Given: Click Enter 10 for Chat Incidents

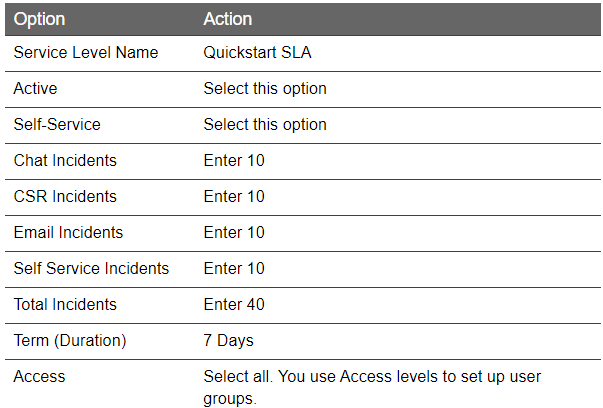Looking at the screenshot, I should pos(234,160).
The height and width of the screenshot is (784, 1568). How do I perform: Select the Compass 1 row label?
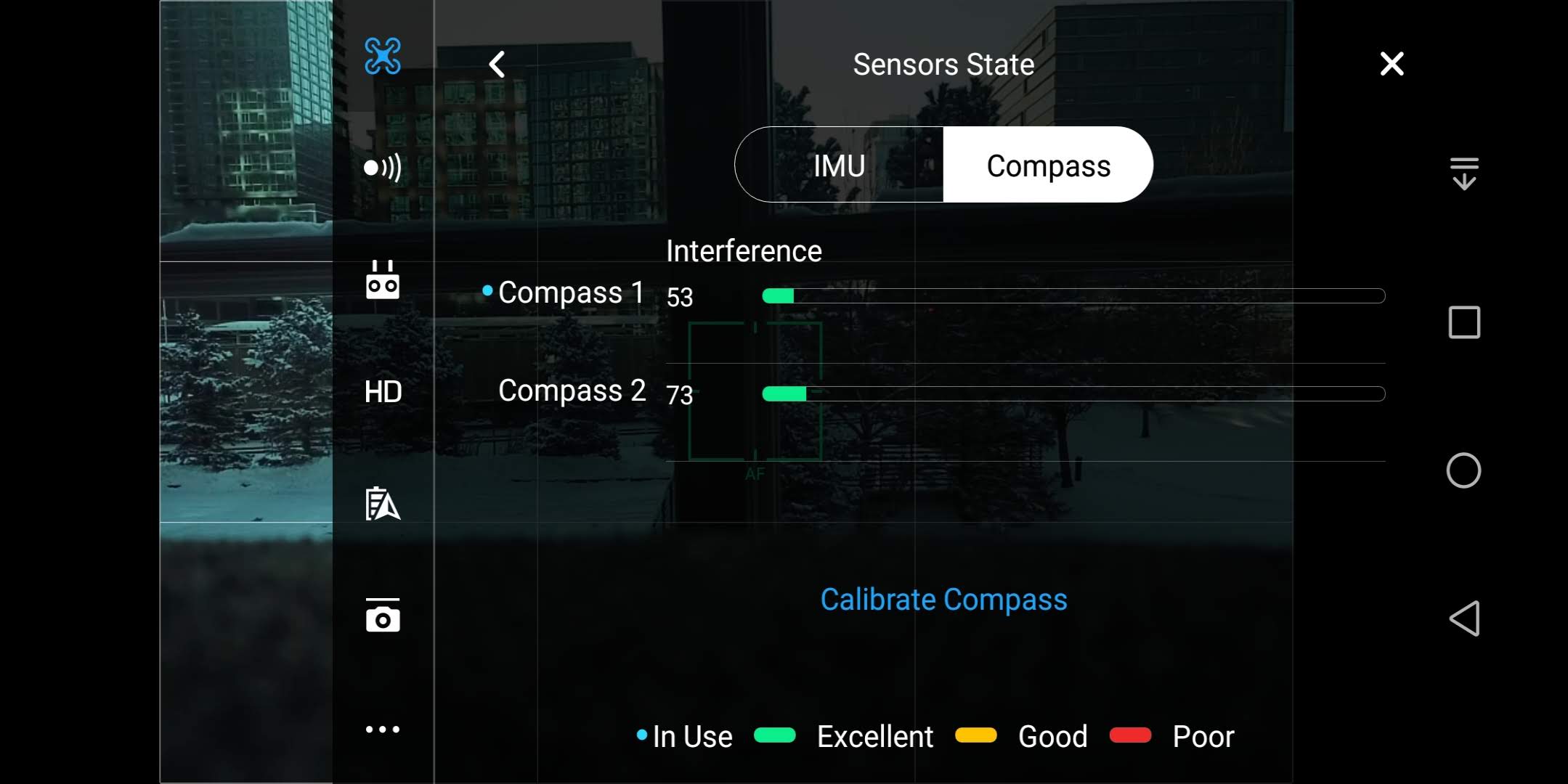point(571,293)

----------

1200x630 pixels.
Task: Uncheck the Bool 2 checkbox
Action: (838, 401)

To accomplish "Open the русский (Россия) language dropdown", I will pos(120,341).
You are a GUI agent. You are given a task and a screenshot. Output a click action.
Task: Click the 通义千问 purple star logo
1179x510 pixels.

----------

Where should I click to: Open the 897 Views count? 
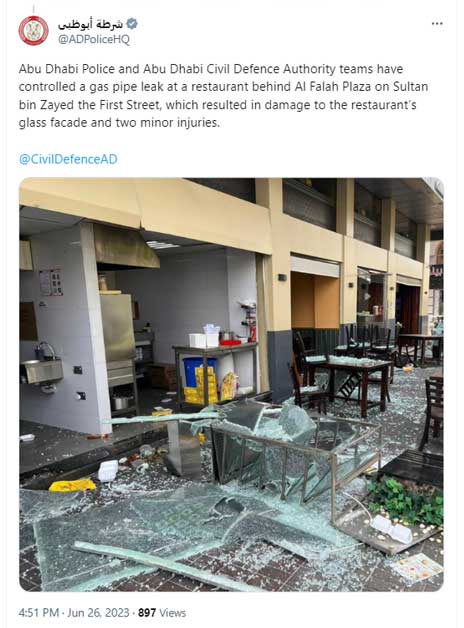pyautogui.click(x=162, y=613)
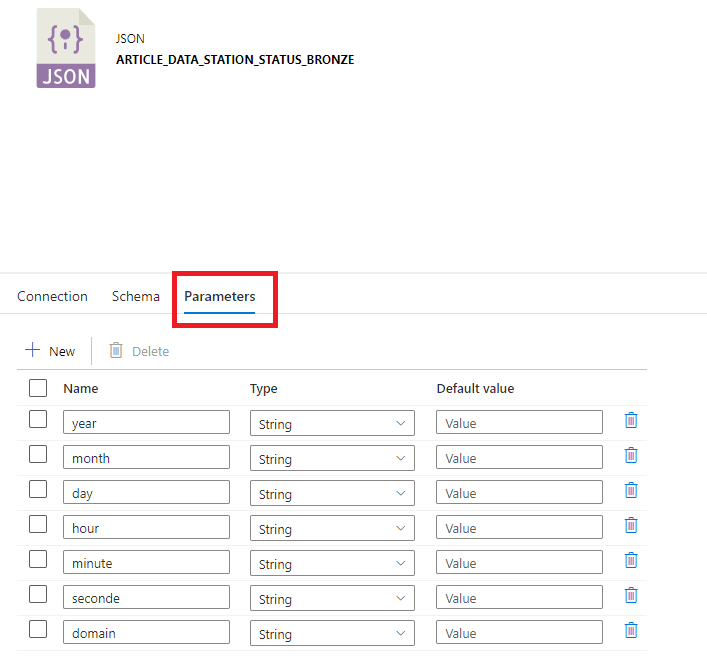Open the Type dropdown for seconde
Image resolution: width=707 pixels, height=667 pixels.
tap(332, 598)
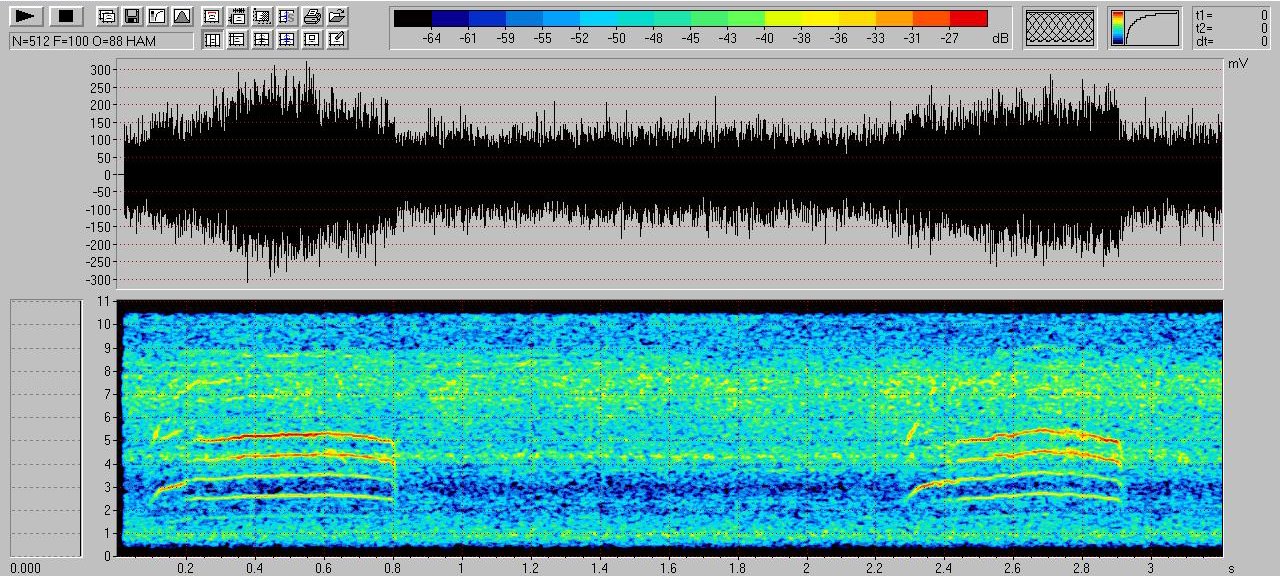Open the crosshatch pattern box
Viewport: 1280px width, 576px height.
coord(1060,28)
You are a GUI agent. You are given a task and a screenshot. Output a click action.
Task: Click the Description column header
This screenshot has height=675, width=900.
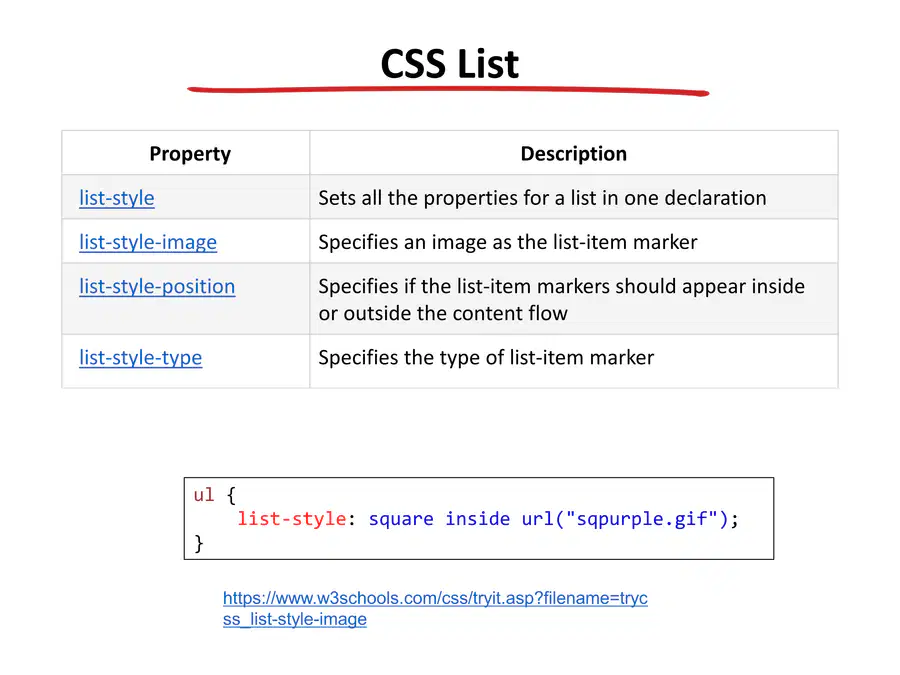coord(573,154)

----------

### PROBLEM DETAILS
There is a run of lines above from the one with "Task: Click the 通义千问 purple star logo" to the one with "1179x510 pixels."; print exactly that run, both ends included, and nothing else.

### YOUR RESPONSE
Task: Click the 通义千问 purple star logo
1179x510 pixels.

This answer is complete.